Liverpool orphanage in £13m bid to build ‘boutique’ city student flats

Liverpool Seamen's Orphan Institution

MORE than £13m could be spent turning a former Liverpool orphanage into what the developers say would be the student accommodation equivalent of the city’s leading boutique hotels.

The scheme would see the former children’s home behind the Philharmonic Hall revamped to cater predominantly for the overseas postgraduate student market.

The project is the brainchild of Liverpool Edge Ltd, whose directors are Hope Street Hotel owner David Brewitt and business partner Alan Beer.

They expect the development to create around 150 jobs.

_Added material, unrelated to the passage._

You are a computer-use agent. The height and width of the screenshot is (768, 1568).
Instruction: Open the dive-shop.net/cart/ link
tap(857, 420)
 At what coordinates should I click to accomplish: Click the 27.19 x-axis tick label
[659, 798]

Through their company, Urban Sleep, the pair already provide high-end student accommodation on the corner of Myrtle Street and Chatham Street.

With the anticipated rise in the number of foreign students attending universities in the city, the market for quality accommodation is expected to grow.

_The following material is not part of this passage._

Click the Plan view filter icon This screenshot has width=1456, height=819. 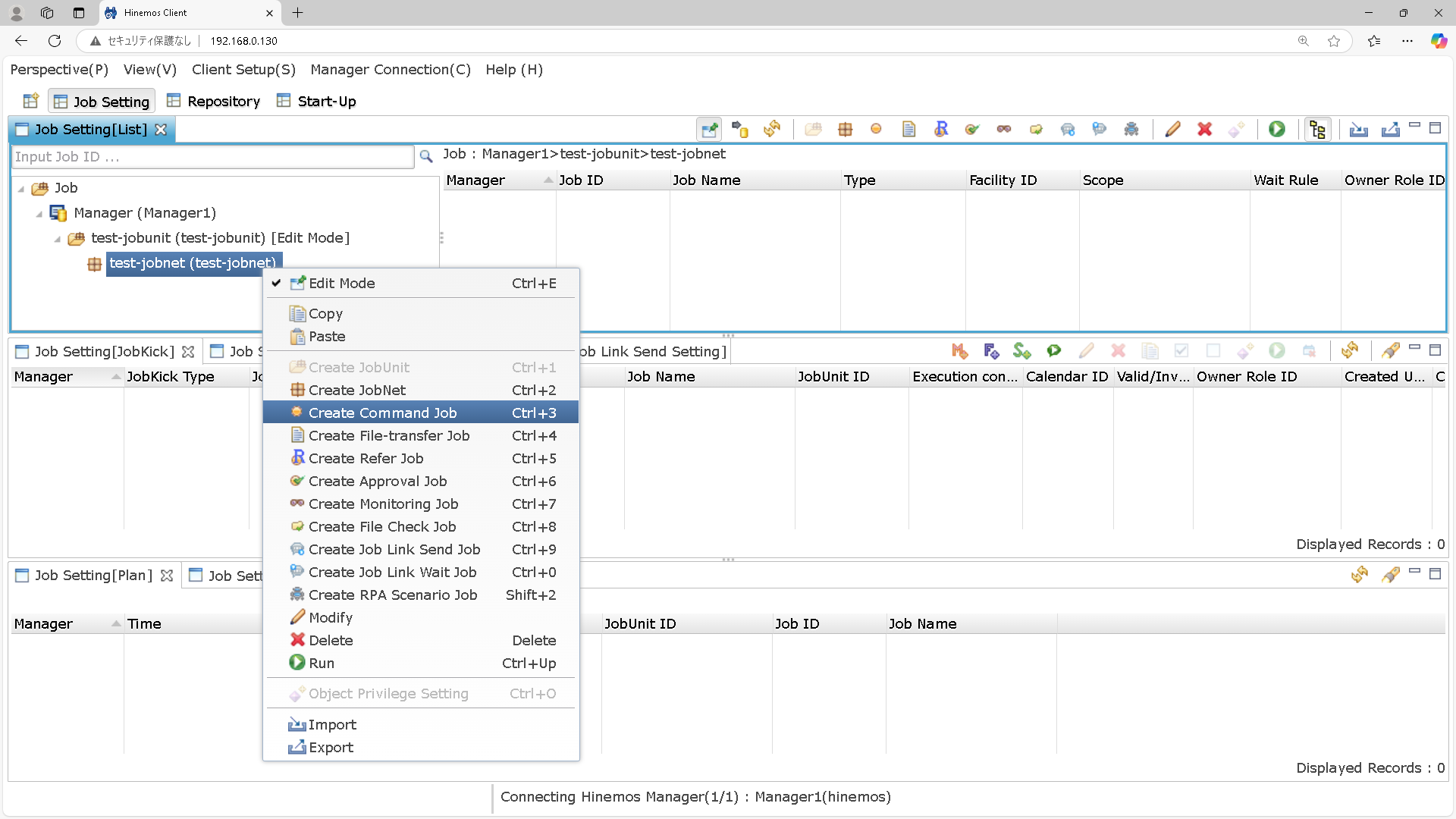1390,574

The University of Liverpool is currently building a 700-bed block for foreign students on its city centre campus and Mr Brewitt and Mr Beer are hoping to have their own project completed in time for the intake of students in September, 2012.

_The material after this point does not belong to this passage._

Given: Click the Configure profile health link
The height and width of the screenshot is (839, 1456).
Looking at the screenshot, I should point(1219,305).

As well as 88 units of one, two and three-bedroom flats – which they say will be in the mould of boutique hotels like the Hope Street Hotel – the development is seeking permission for bars, restaurants and a cafe.

While objections have been received from the Caledonia pub, on the corner of Catharine Street, and the Victorian Society, the developers said they were confident some of the issues could be resolved.

The bid to bring the Grade II-listed orphanage back into use has won the support of English Heritage, as long as concerns about the retention of internal features and building materials are allayed.